The revisions, announced Thursday and due to take effect next month, allow longline fishing boats to deploy more gear to fish for swordfish. They also allow the fishery to accidentally hook or entangle more than 46 loggerhead sea turtles _ a threatened species _ each year, up from 17 currently.
The annual allowed bycatch for leatherback sea turtles _ an endangered species _ will remain unchanged at 16. Longline boats must stop fishing for swordfish when these annual limits are reached.
The National Marine Fisheries Service said the new regulations will allow fishermen to catch more even as they protect sea turtles and other species.
"This final rule optimizes the U.S. harvest of swordfish and other fish species, without jeopardizing the continued existence and recovery of threatened and endangered sea turtles and other protected species," the agency said.
But environmentalists argue the new regulations will harm turtles, as well as other species acidentally caught in the fishery including sharks, albatross, and dolphins.
"It's definitely bad news for the marine environment," said Teri Shore, program director for the Turtle Island Restoration Network in Forest Knolls, Calif. "The leatherbacks are already on the edge of extinction and allowing more swordfish fishing is going to push them closer to the edge."
Earthjustice attorney Paul Achitoff said his organization would sue the agency on the grounds the new regulations violate the Endangered Species Act, the Marine Mammal Protection Act and other laws.
Current restrictions were imposed in 2004, as the industry began to test the use of circle hooks and mackerel-type bait shown to reduce bycatch. The fishery had been shut down for two years before that because it was catching too many sea turtles.

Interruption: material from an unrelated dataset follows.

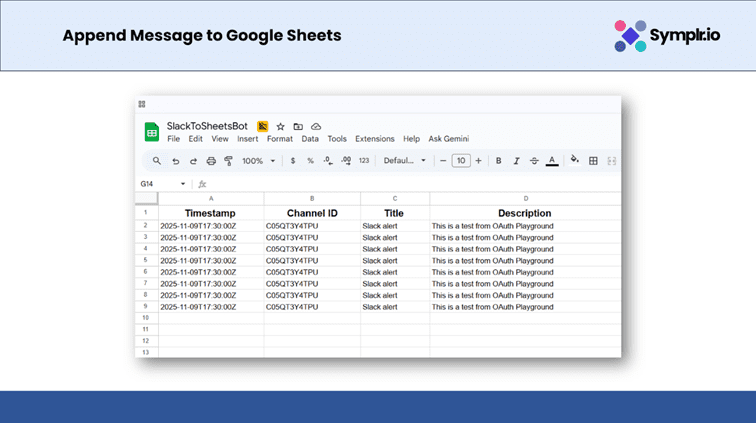756x423 pixels.
Task: Star the SlackToSheetsBot spreadsheet
Action: (x=281, y=127)
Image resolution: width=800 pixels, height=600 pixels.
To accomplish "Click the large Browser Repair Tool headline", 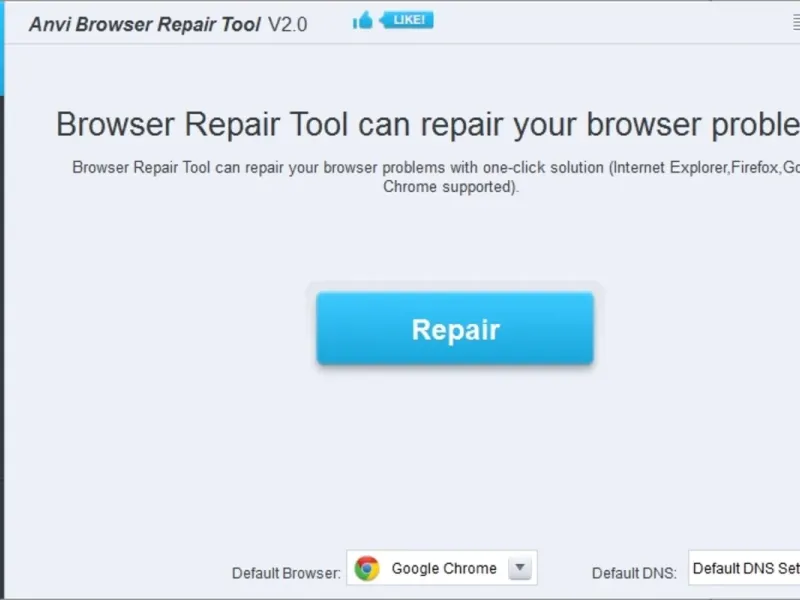I will (428, 124).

In a Federal Register filing announcing the new regulations Thursday, the fisheries service said sea turtle bycatch has dropped 89 percent since the fishery reopened in 2004 compared to 1994-2002.
Most turtles mistakenly caught or hooked since 2004 haven't been mortally wounded, the agency said.
The turtles getting caught in the fishery are migratory species that crisscross the Pacific.
Pacific leatherback turtles nest in Indonesia and Papua New Guinea and then swim 6,000 miles to the U.S. West Coast to feed on jellyfish off California and Oregon.
Pacific loggerhead turtles nest in Japan then swim to Mexico's Baja California and the Sea of Cortez to feed.
Longline fishing vessels string a line in the ocean, ranging from one mile to 50 miles long, to catch fish. They run smaller lines with baited hooks off the central line and wait for bait to attract fish.